La coopération internationale doit privilégier les programmes structurants. Ce que j’appelle les programmes structurants, ce sont des programmes qui s’inscrivent dans la durée en adéquation avec les prioritaires nationales.

La question de la dette doit être posée sous cet angle. Nous souhaiterions, nous de l’Alliance Internationale des Habitants dont je suis coordinateur pour l’Afrique, que la coopération s’oriente vers le combat pour la reconversion de la dette de certains pays afin de construire des services de base (eau, santé, logement etc.) pour les populations les plus déshéritées. Depuis 01 an, l’AIH appuie ses partenaires Kényans pour que le gouvernement italien reconvertisse la dette de ce pays dans l’édification de logements décents pour les habitants de Korogocho menacés d’expulsion par le gouvernement kényan. La campagne internationale « expulsion Zéro » dirigée par l’AIH a permis de faire reculer le gouvernement. Pour consolider cette victoire, il s’agit de trouver des moyens pour que ces pauvres aient accès à un logement décent. Les négociations en cours avec le gouvernement italien (très difficiles) s’inscrivent dans cette optique.

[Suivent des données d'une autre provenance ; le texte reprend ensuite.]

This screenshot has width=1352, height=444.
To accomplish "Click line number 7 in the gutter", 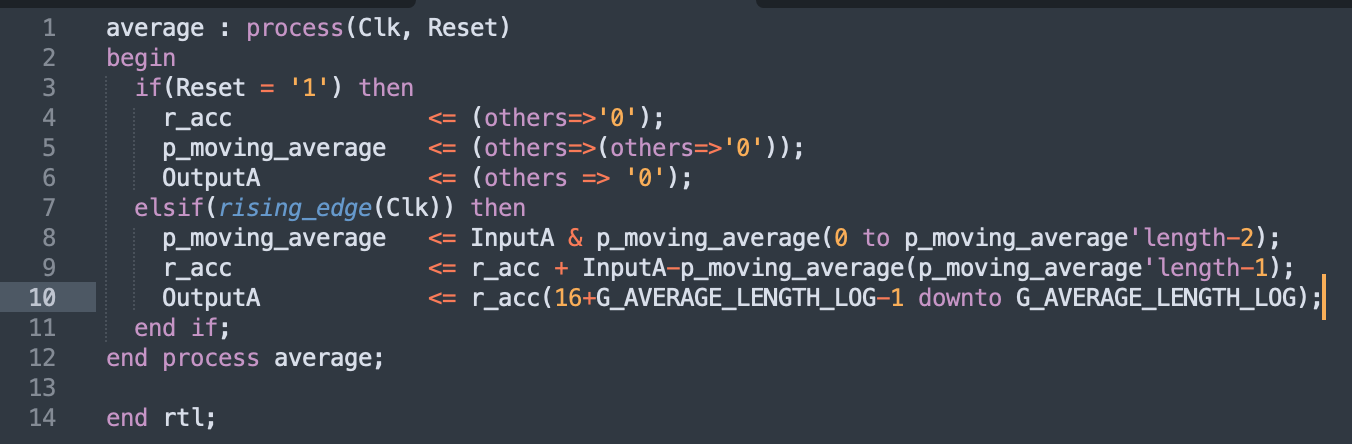I will click(48, 208).
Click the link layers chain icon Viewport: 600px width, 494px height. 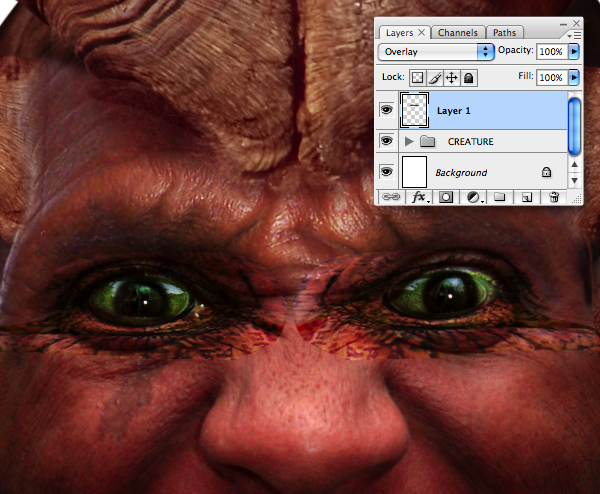pyautogui.click(x=391, y=197)
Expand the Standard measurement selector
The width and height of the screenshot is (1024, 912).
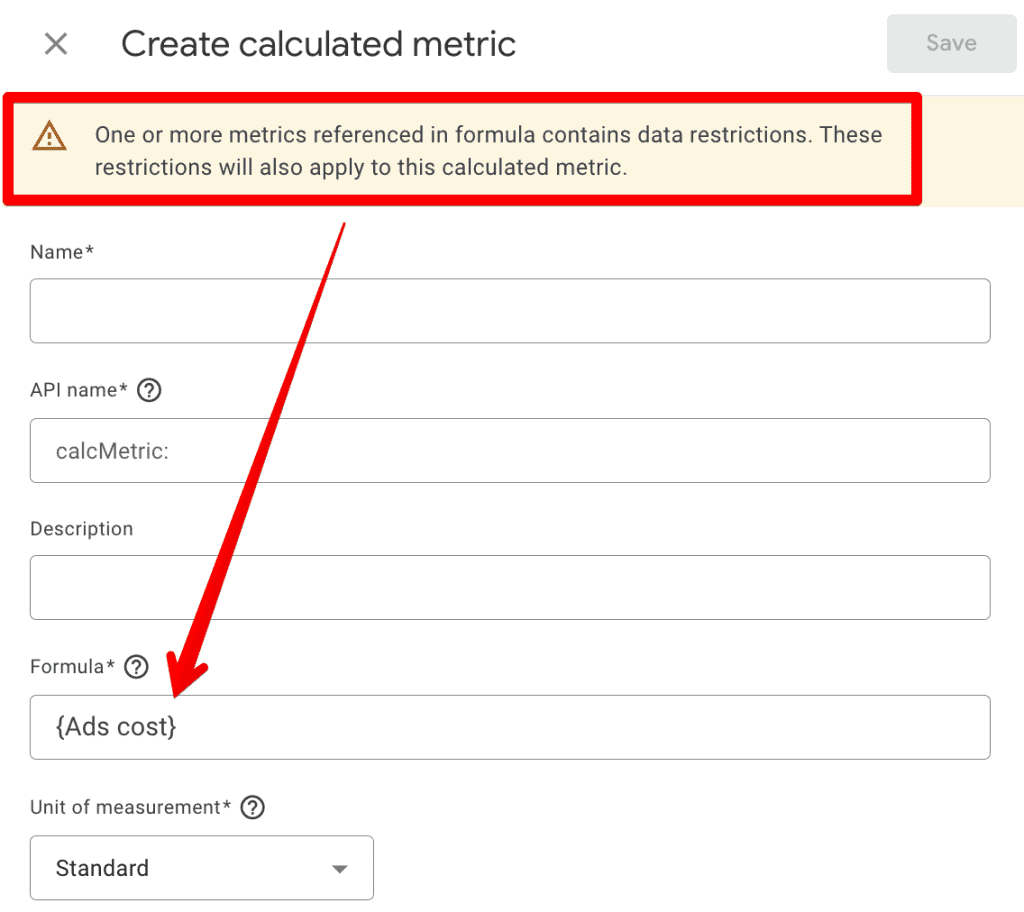pyautogui.click(x=202, y=868)
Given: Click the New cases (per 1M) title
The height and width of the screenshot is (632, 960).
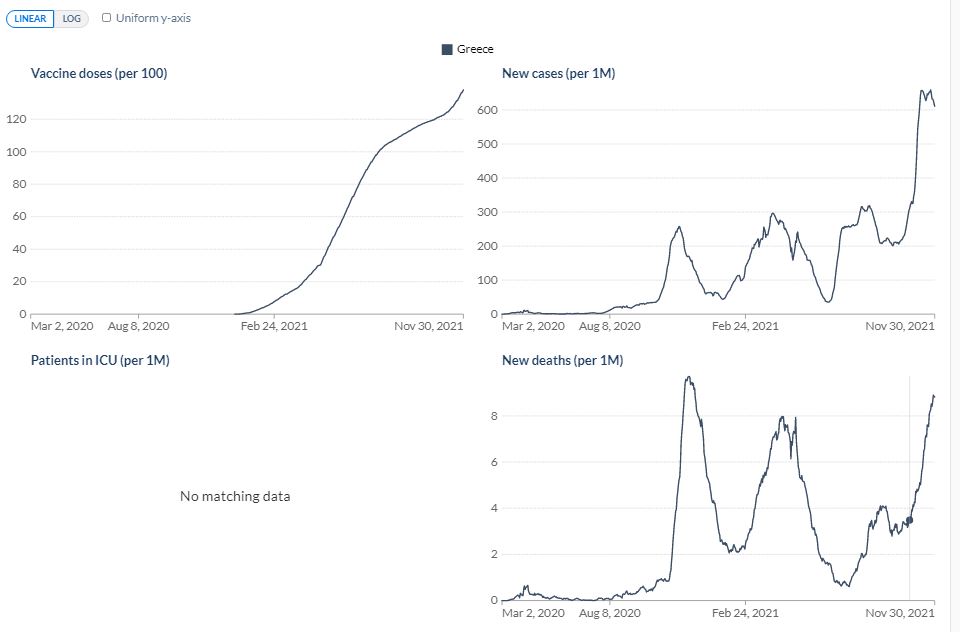Looking at the screenshot, I should click(x=558, y=73).
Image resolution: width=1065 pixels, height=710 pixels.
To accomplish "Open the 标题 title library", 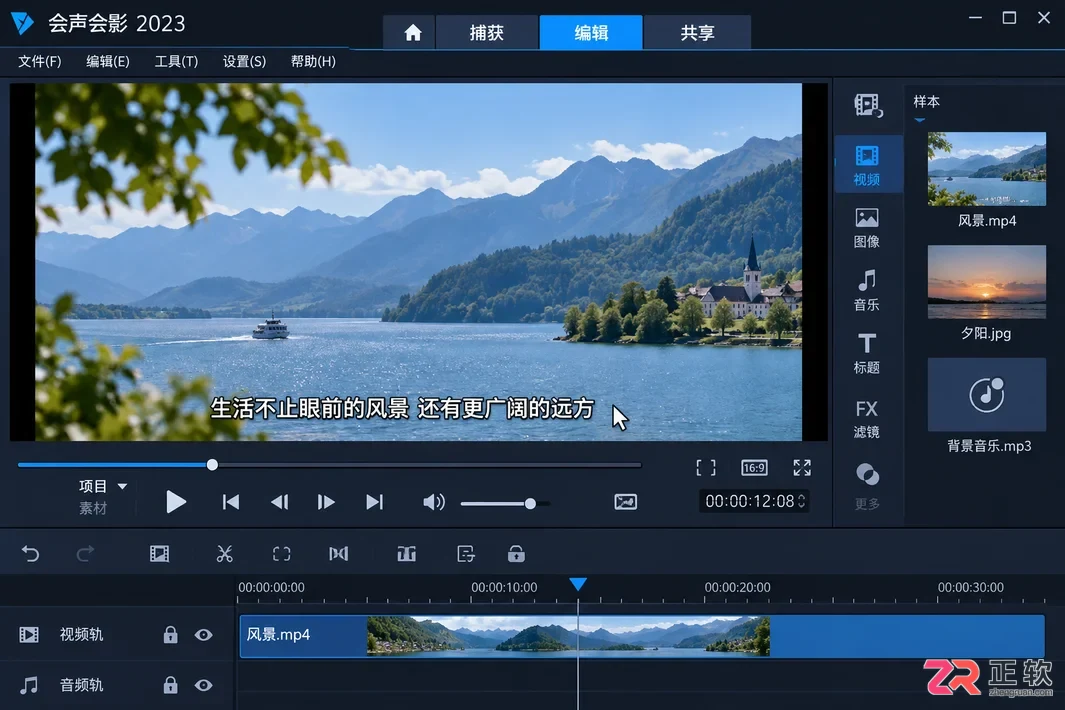I will pyautogui.click(x=867, y=354).
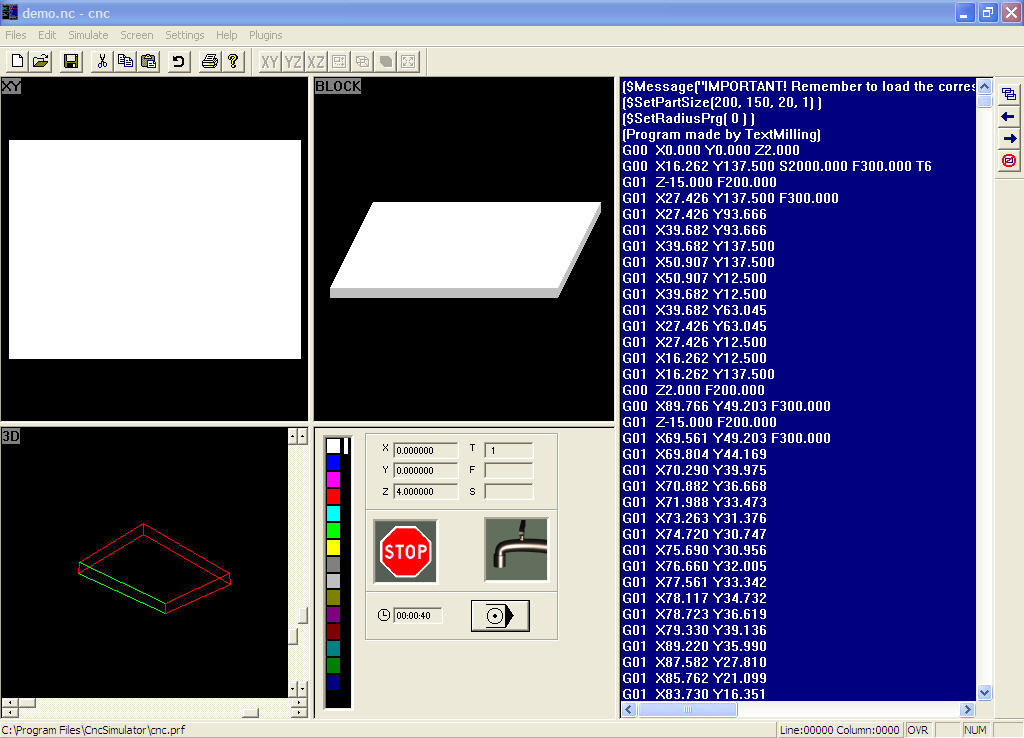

Une telle campagne, va continuer car au Forum Social Mondial 2007 (Nairobi-Kenya) nous voudrions l’élargir pour impliquer les gouvernements locaux du Forum des Autorités Locales-FAL (commission de « Cité et Gouvernements Locaux Unis »- CGLU), davantage d’associations d’habitants africains. Cela se fera sous la forme d’un séminaire international et Madame le Ministre Patrizia Santinelli, nous vous convions à ce séminaire car vous y avez pleinement votre place. Quand nous parlons de reconversion de la dette, certes la question se traite d’état à état, mais la gestion de cette dette reconvertie doit être cogérée par différents acteurs dont l’état, les gouvernements locaux et les représentants authentiques des associations d’habitants. Cet exercice est incontournable si on veut promouvoir une culture de transparence dans la gestion des deniers publics. L’accès à l’information est un enjeu majeur ainsi que l’implication des sociétés civiles du sud et du nord. Mais il faudrait éviter un piège très courant car certaines ONG ont tendance à s’autoproclamer représentants des habitants et à capter des fonds en leur nom. Leur gestion n’est pas très éloignée de celle des états kleptomanes et corrompus.

Pour éviter ce piège, la capacitation des leaders des associations d’habitants est essentielle. En ce sens l’AIH a mis en place l’Université Populaire Urbaine qui a des fonctions multiples et complémentaires entres-elles:

- répondre au besoin de recherche et réflexion par rapport à une stratégie globale de justice pour la construction sociale de l’habitat et de la ville

- aider, faciliter et rendre plus fort l’organisation des différents membres de l’AIH.